= Edward Togo Salmon =

British classical historian of the Samnites (1905–1988)

Edward Togo Salmon (May 29, 1905, in London, England - 1988) was an ancient historian best known for his work on the Samnites and the Romanization of Italy.

==Life==
Salmon was born in London, England, and was given his middle name after Admiral Togo who sank the Russian Fleet in 1905.

He was educated at the University of Sydney, New South Wales, Australia, where he obtained his B.A. degree in classics and English. He then went to the University of Cambridge where he received his M.A. and Ph.D. degrees, followed by postgraduate studies in Italy.

Salmon is best known for his academic career at McMaster University in Hamilton, Ontario, where he taught for 43 years from 1930. He held the posts of Chair of the Department of History and Messecar Professor of History at McMaster, as well as the first Principal of University College and Academic Vice-President. He is the namesake of the university's Togo Salmon Hall. A fund named in his honor supports the classics at McMaster. He helped established the McMaster Museum of Art in 1967.

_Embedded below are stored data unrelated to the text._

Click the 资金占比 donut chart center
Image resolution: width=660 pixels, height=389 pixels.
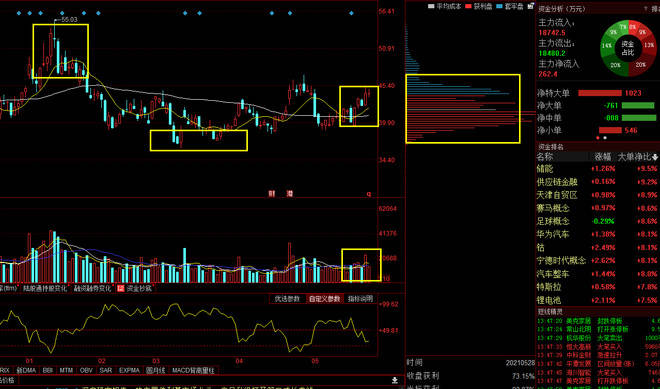click(628, 48)
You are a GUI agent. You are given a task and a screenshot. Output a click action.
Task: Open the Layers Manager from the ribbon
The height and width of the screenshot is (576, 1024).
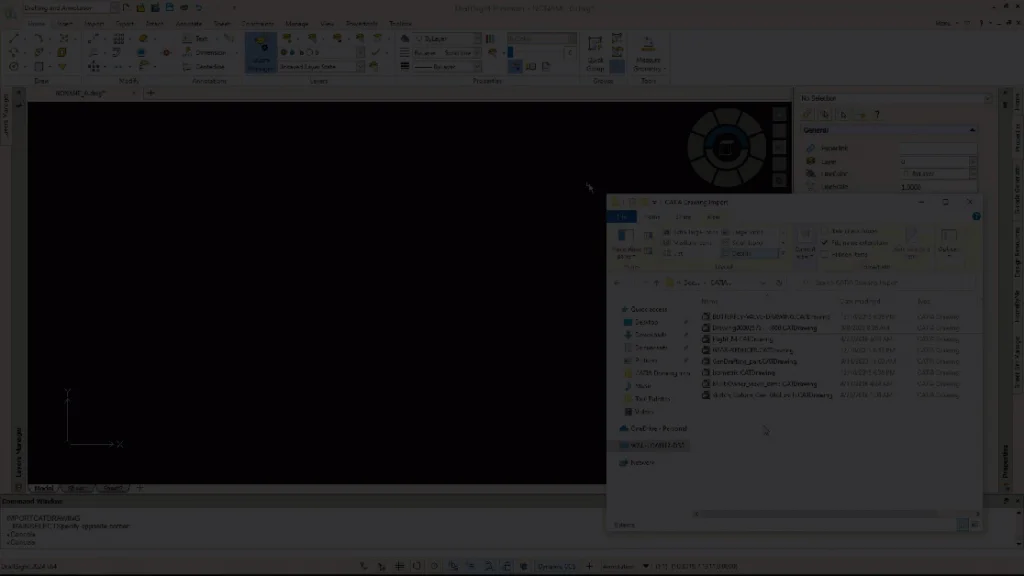coord(260,54)
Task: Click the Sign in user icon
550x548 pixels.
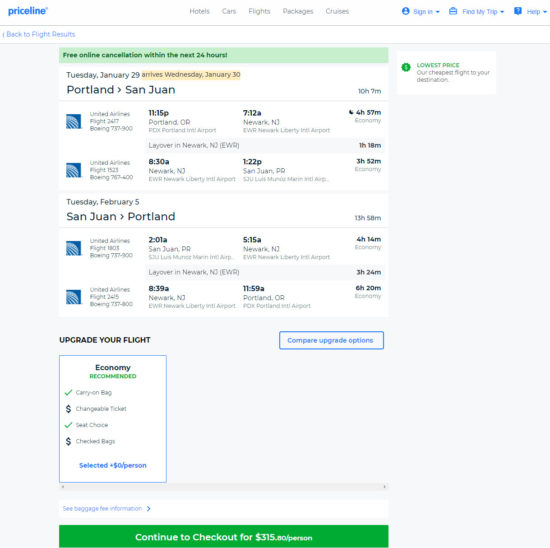Action: point(405,11)
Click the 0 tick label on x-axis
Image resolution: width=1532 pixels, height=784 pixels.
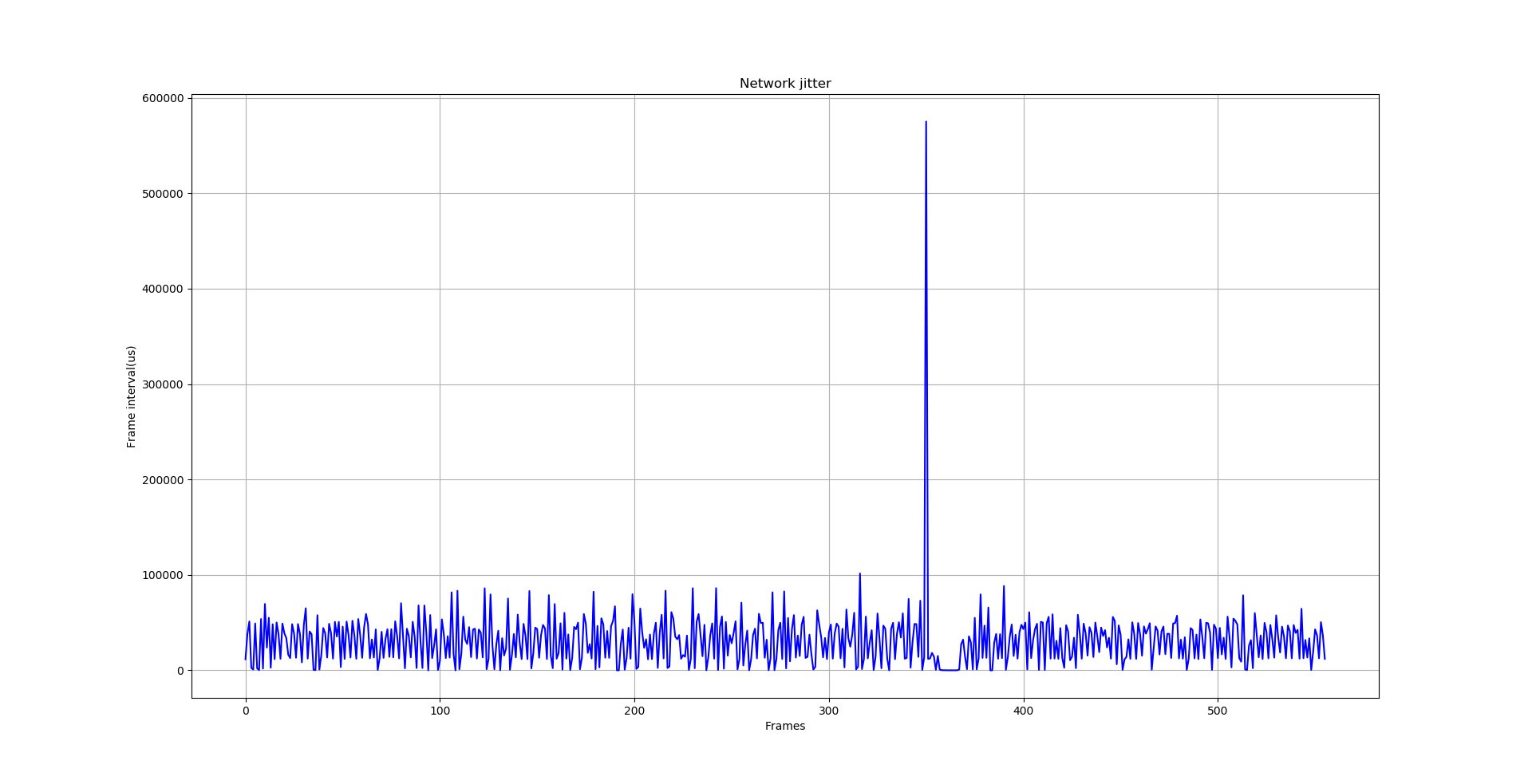[246, 711]

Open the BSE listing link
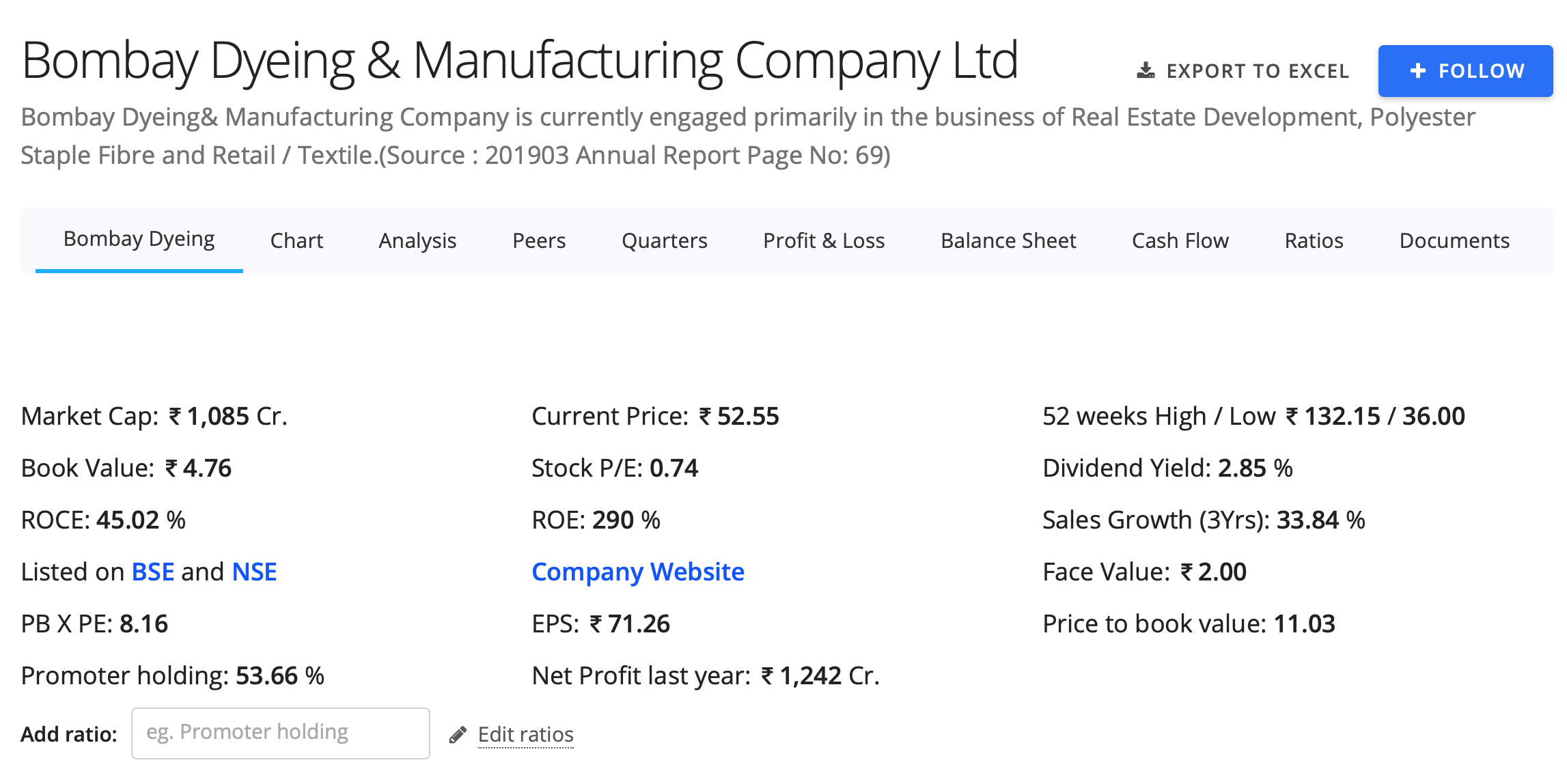[x=152, y=572]
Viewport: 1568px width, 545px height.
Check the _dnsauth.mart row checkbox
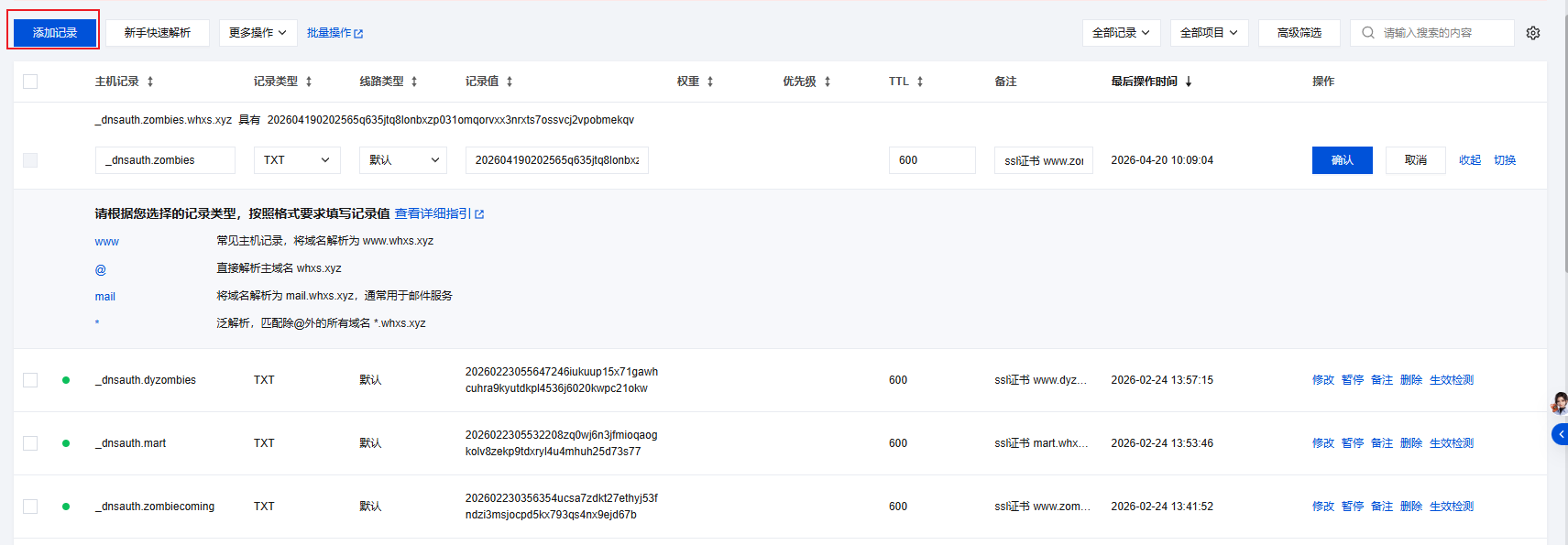pos(30,443)
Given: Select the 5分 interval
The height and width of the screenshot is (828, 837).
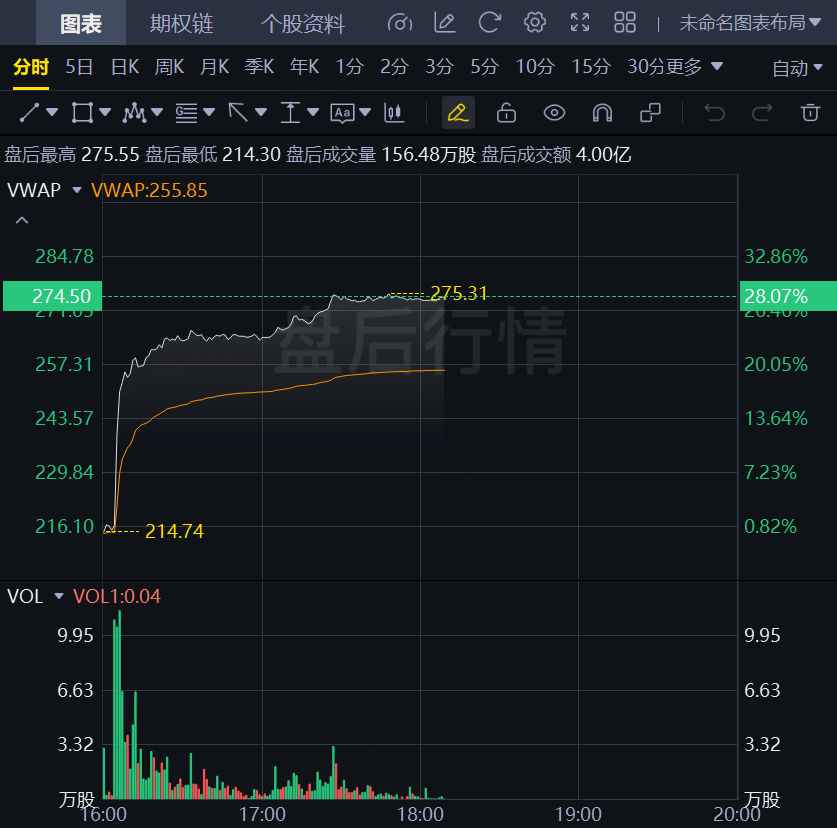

During the Second World War he was a news commentator on station CKOC.

==Selected bibliography==
Source:

- 1944; rev. ed 1963, 1968. A history of the Roman world from 30 B.C. to A.D. 138.
- 1967. Samnium and the Samnites. Cambridge University Press.
- 1970. Roman colonization under the Republic. Cornell University Press.
- 1974. Polis and imperium : studies in honour of Edward Togo Salmon. Toronto: Hakkert.
- 1974. The nemesis of empire. Oxford University Press.
- 1982. The making of Roman Italy. Cornell University Press.